Now I'm sure my main mistake here was cutting the wires off the factory harness, I couldn't seem to find a direct plug in harness online but from what I read after reading forums they do make them and it would have made this a lot easier.
But the damage is done and I've cut the wires now, so please tell me its salvageable lol.

I currently have a Dual XVN279NAV double din radio, I got it dirt cheap and it has every function I need so I don't mind the dual brand.
The harness has:
Yellow: battery
Black: ground
Red: ignition
Orange: dimmer
Blue: antenna
Green/white: reverse (im not using a backup camera just yet)
And speaker positives and negatives.
According to the list I found the GTO harness has:
Orange/black: battery (there are two orange and black wires though, so I tried one of each then both)
Black/white and black yellow: ground (tried one of each and both)
Yellow: accessory
Yellow/red: antenna
Brown said dimmer but brown white said illumination so tried one of each and both
And then the speaker wires.
However I have left over the:
Yellow/black: cellphone
Blue: audio return
Green/white: VART data?
Blue/black: microphone

Have I done something wrong? Can I fix this? Please help lol.


----------



## AlaGreyGoat (Jul 6, 2006)

Here is the wiring colors and a pic of the radio connections:

Left Front: +(tan) -(grey)
Left Rear: +(brown/black) -(yellow/blue)
Right Rear: +(blue/orange) -(blue/black)
Right Front: +(light green) -(green)
Rear Left Subwoofer: +(yellow/white) -(yellow/red)
Rear Right Subwoofer: +(green/white) -(green/red)
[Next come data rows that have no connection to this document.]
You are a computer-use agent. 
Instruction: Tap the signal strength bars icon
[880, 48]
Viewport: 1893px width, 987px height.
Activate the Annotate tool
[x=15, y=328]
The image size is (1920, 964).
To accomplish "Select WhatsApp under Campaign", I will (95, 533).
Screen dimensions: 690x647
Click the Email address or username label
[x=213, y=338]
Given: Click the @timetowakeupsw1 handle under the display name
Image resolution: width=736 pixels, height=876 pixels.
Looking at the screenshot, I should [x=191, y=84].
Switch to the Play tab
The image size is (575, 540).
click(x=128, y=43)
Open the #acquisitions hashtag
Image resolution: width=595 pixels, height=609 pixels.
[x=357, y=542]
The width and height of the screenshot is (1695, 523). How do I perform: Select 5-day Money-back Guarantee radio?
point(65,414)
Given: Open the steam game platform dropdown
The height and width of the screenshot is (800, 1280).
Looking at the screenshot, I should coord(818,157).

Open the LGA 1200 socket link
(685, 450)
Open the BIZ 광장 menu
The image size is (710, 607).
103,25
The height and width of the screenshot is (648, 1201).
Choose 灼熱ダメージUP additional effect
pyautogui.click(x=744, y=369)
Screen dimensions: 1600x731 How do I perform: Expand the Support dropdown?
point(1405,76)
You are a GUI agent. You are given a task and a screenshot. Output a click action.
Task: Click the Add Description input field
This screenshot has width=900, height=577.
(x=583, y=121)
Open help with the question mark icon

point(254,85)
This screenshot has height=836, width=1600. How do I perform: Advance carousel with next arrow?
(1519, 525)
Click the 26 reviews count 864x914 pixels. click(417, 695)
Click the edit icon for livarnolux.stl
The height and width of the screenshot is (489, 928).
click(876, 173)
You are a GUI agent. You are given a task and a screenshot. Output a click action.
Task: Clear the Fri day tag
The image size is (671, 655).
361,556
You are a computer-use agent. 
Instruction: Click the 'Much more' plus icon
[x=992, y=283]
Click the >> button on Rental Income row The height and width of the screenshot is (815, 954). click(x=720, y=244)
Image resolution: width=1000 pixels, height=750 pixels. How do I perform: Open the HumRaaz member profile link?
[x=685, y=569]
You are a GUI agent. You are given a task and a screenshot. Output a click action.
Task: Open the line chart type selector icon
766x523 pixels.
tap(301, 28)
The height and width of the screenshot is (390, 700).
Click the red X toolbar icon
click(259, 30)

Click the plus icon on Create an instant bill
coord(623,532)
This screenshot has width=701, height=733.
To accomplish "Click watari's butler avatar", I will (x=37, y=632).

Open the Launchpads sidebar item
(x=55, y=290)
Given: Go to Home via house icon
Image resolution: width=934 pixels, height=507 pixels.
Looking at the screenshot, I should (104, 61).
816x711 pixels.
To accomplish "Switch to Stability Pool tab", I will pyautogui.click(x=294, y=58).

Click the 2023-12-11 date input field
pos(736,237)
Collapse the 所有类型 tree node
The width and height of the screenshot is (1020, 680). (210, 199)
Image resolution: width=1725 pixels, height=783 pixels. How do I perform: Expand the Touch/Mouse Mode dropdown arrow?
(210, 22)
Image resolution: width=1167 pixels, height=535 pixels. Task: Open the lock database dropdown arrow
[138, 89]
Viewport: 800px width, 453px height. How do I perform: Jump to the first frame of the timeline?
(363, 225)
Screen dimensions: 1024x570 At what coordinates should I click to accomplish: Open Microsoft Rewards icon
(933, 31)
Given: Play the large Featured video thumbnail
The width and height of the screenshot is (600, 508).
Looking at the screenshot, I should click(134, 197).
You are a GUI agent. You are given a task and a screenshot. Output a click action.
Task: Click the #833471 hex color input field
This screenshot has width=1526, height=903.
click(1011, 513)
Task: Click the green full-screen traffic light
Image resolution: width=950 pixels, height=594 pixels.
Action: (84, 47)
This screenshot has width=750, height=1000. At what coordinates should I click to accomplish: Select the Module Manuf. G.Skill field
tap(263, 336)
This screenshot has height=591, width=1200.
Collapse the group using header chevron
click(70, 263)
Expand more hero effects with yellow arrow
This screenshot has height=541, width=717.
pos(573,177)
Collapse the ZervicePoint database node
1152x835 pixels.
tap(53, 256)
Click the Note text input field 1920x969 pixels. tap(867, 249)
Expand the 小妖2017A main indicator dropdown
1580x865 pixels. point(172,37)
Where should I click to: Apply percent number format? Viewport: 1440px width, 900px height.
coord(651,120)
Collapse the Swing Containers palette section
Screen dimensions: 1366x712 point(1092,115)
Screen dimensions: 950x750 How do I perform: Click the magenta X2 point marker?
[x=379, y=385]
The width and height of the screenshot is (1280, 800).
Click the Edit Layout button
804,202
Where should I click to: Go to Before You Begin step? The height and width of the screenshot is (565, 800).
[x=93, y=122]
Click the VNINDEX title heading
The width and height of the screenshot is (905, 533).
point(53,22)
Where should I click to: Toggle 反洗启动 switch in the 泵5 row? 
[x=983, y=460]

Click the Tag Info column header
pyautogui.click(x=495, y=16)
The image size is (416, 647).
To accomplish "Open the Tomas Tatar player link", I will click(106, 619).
Radio 12v orange/black + radio harness
Radio Ground black/white - radio harness
Radio Ignition yellow + radio harness
Radio Illumination brown/white + radio harness
Power Antenna yellow/red + radio harness
Factory Amp Turn-on see notes
Notes:
The subwoofer amplifier is in the driver side of the trunk. The amplifier turns
on when it receives audio input from the rear speaker wires.
The left subwoofer wires are yellow/white - yellow/red. 
The right subwoofer wires are green/red - green/white.

Larry


----------



## Doritoboy100 (Sep 17, 2020)

AlaGreyGoat said:


> Here is the wiring colors and a pic of the radio connections:
> 
> Left Front: +(tan) -(grey)
> Left Rear: +(brown/black) -(yellow/blue)
> ...


Yes this is what I had before, I have these all linked where I think they need to be, but I have nothing on the radio. No power, no screen, no music, nothing. Is there any other step I may be missing? I simply cut the wires, stripped them, and spliced them into the harness wires and then plugged it into the radio.


----------



## AlaGreyGoat (Jul 6, 2006)

As long as the harness +12v orange/black wire is connected to the radio Red wire and harness Ground black/white wire is connected to the Black wire, it should turn on the display. Either you have a problem with the 12v power coming to the radio (Fuse??), or the radio has a blown fuse, or is bad.

Larry.


----------



## Doritoboy100 (Sep 17, 2020)

AlaGreyGoat said:


> As long as the harness +12v orange/black wire is connected to the radio Red wire and harness Ground black/white wire is connected to the Black wire, it should turn on the display. Either you have a problem with the 12v power coming to the radio (Fuse??), or the radio has a blown fuse, or is bad.
> 
> Larry.


I got it all put back together last night and I was going to post my issue today but you guessed correctly. I got pissed off and took it to the battery and put the battery/acc on positive and ground on negative and nothing happened so I went and exchanged it since it was bad, got home and opened the new one (which had their anti-theft spider wrap on it in the store) and the mofo had already been opened and all the wires were hacked up and the faceplate had a broken corner, so I rushed back and had to end up giving them that one back and getting a more expensive unit, but I hooked that one up real quick and bam everything works. Has android auto and a mic and USB connection so I routed the mic across the dash and up the window to the hole where the visor used to be (it was broken and just dangled instead of staying up or down so I got mad and took it off) and routed the USB cable under the shifter trim and cut the little square out of the very back portion (where the center console latch goes into) and took the latch off the console cover and now I just plug my phone in and bam Google maps comes up and my Spotify starts playing my Playlist. 
I didn't get the steering wheel control harness because I'm about to put an aftermarket wheel on with the nrg hub, because of another issue I'm having. I posted before about my horn not working, and myself and everyone else guessed clockspring, so I replace that, turns out the dang relay was missing? So I got one and plugged it in and bam, honk honk. All good, right? Nope. Next morning after the sun hit the dash for a few minutes the horn just started Going off, full blast non stop, not like the alarm or something. So im assuming the connection in the steering wheel or the plate that the airbag makes contact with to sound the horn must be warming up and getting a false signal. So im going to try an aftermarket wheel and see if it does it with that.


----------